AUSZUFÜHRENDE AUFGABE: Gib den Abschnitt aus dem Text über den EU-Haushalt wieder, der mit den Worten „Ab Mitte des“ beginnt und mit „geht zu Ende.“ endet. Tausche darin „Lobbyisten“ gegen „Interessenvertreter“ aus.

AUSZUG ZUM LESEN:
Fakten sind keine unverbindlichen Empfehlungen Nächster Halt: Grüner Kapitalismus
Die EU ringt um Orientierung – und ums Geld. Sich aus der Krise heraussparen wird nicht funktionieren.
Es geht um große Summen. Rund 1100 Milliarden Euro umfasst das nächste Sieben-Jahres-Budget der Europäischen Union. 750 Milliarden Euro sollen in den Coronafonds fließen, der in den nächsten Jahren den Neustart der Wirtschaft fördert. Macht 1850 Milliarden Euro, über deren Finanzierung und Verteilung die 27 Staats- und Regierungschefs der EU kommende Woche erstmals ernsthaft beraten werden. Wäre es nur das, könnte man das gewohnte Ziehen und Zerren, Belehren und Kritisieren fast schon genießen. Doch es steht mehr auf dem Spiel.
Gelingt es, die Chance nach der Coronapandemie zu nutzen und Europas Wirtschaft auf Klimakurs zu bringen? Gelingt es, den von allen Regierungschefs mehrfach beschworenen Green Deal umzusetzen? Und bis 2050, also in nur 30 Jahren, klimaneutral zu werden? Nicht mehr Treibhausgase freizusetzen, als wieder absorbiert werden können?
Ab Mitte des Jahrhunderts darf die Menschheit das Klima des Planeten nicht weiter belasten, will sie das Risiko eines katastrophalen Kippens unserer Ökosysteme vermeiden. Das ist die Erkenntnis und der Rat der Wissenschaft, auf den zu hören sich soeben bewährt hat.
Fakten sind keine unverbindlichen Empfehlungen.
Bestritten wird der Green Deal von niemandem mehr. Doch Konservative und Konzerne, Funktionäre und Lobbyisten, Skeptiker und Profiteure warnen vor überstürzten Maßnahmen. Es drohten Jobverlust, Verarmung, soziale Unruhen.
Andererseits ist es gerade in den vergangenen Monaten schmerzhaft deutlich geworden, dass Hyperkonsum und Dauerüberhitzung kein tragfähiger Boden sind, auch für die Wirtschaft nicht. Globalisierte Lieferketten sind kein notwendiger Garant für Stabilität, sondern mitunter nur Risiko. Und auch die Ära der ewigen Verbilligung geht zu Ende.
Wie also Wirtschaft und Wohlstand retten und trotzdem nicht so weitermachen wie bisher?

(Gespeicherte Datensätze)
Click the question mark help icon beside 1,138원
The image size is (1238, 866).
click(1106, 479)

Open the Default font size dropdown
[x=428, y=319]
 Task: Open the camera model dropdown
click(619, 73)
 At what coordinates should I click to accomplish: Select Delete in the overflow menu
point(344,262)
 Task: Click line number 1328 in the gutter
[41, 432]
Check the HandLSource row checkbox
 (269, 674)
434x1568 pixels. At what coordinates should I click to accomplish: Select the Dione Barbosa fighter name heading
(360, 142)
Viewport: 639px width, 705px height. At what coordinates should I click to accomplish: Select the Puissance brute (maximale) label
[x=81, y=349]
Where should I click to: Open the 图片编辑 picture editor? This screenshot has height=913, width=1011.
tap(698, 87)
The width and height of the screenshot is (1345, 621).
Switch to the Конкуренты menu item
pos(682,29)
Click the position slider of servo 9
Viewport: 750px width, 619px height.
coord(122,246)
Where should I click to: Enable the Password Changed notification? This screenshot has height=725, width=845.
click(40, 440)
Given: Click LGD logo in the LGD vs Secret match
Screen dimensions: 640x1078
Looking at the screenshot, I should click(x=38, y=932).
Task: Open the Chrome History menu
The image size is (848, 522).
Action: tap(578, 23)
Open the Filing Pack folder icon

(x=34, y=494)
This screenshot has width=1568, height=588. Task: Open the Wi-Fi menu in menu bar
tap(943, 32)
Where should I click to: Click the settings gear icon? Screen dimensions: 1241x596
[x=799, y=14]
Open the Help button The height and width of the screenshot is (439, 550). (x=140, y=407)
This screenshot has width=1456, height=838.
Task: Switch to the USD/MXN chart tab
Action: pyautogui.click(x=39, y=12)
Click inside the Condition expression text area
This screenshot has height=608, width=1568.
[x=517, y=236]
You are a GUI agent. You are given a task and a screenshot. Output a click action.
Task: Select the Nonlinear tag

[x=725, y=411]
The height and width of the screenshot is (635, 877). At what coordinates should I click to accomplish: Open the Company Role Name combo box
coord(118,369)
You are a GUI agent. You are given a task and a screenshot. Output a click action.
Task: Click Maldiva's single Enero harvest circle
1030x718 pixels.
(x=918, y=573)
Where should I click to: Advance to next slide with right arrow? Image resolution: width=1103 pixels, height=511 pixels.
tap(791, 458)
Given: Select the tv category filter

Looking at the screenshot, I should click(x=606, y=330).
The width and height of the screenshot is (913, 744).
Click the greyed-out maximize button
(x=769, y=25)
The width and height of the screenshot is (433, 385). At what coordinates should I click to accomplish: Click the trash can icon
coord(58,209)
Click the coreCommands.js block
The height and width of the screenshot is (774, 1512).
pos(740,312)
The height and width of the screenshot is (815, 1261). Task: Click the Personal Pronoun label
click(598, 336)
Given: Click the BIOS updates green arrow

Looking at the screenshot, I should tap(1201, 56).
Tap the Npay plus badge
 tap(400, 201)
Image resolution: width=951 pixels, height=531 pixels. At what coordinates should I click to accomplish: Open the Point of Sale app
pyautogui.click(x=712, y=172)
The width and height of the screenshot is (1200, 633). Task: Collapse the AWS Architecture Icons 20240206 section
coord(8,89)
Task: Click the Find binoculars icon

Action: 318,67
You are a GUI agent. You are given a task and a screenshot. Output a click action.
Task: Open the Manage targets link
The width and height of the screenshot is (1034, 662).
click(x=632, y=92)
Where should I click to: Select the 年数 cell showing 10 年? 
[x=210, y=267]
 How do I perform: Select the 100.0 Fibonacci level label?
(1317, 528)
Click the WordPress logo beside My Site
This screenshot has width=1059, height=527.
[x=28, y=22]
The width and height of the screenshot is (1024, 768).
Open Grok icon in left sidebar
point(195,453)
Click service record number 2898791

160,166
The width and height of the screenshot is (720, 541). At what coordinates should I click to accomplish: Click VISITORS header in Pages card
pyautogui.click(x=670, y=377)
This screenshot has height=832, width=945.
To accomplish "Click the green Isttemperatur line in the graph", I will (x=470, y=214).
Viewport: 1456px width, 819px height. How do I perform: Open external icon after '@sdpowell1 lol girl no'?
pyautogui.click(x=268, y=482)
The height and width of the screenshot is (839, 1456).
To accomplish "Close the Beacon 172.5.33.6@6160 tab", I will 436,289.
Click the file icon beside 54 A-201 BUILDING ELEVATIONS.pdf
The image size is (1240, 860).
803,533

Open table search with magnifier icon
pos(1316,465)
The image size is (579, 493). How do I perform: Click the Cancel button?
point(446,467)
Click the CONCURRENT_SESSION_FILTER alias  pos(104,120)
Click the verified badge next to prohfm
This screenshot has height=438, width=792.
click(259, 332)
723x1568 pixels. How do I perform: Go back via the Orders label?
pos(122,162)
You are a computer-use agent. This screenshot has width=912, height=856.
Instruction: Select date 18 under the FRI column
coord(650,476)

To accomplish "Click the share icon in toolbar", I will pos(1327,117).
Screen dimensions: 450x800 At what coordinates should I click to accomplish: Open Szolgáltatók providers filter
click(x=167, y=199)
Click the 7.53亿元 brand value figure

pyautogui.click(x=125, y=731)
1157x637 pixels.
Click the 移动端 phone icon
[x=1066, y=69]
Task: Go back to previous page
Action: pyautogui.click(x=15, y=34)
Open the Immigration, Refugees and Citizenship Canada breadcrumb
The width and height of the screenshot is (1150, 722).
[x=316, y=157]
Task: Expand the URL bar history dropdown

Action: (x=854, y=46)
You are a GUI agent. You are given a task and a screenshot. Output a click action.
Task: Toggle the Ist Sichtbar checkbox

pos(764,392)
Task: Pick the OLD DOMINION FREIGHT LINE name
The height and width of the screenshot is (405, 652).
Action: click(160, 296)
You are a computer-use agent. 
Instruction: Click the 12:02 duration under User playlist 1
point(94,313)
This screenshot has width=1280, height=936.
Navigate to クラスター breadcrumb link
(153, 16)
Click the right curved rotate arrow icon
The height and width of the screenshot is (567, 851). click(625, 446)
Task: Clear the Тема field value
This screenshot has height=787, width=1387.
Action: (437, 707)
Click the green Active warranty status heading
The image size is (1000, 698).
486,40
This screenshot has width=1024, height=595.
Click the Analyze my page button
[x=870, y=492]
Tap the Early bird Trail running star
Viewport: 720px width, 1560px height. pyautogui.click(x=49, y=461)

LÖSUNG DER ÜBUNG:
Ab Mitte des Jahrhunderts darf die Menschheit das Klima des Planeten nicht weiter belasten, will sie das Risiko eines katastrophalen Kippens unserer Ökosysteme vermeiden. Das ist die Erkenntnis und der Rat der Wissenschaft, auf den zu hören sich soeben bewährt hat.
Fakten sind keine unverbindlichen Empfehlungen.
Bestritten wird der Green Deal von niemandem mehr. Doch Konservative und Konzerne, Funktionäre und Interessenvertreter, Skeptiker und Profiteure warnen vor überstürzten Maßnahmen. Es drohten Jobverlust, Verarmung, soziale Unruhen.
Andererseits ist es gerade in den vergangenen Monaten schmerzhaft deutlich geworden, dass Hyperkonsum und Dauerüberhitzung kein tragfähiger Boden sind, auch für die Wirtschaft nicht. Globalisierte Lieferketten sind kein notwendiger Garant für Stabilität, sondern mitunter nur Risiko. Und auch die Ära der ewigen Verbilligung geht zu Ende.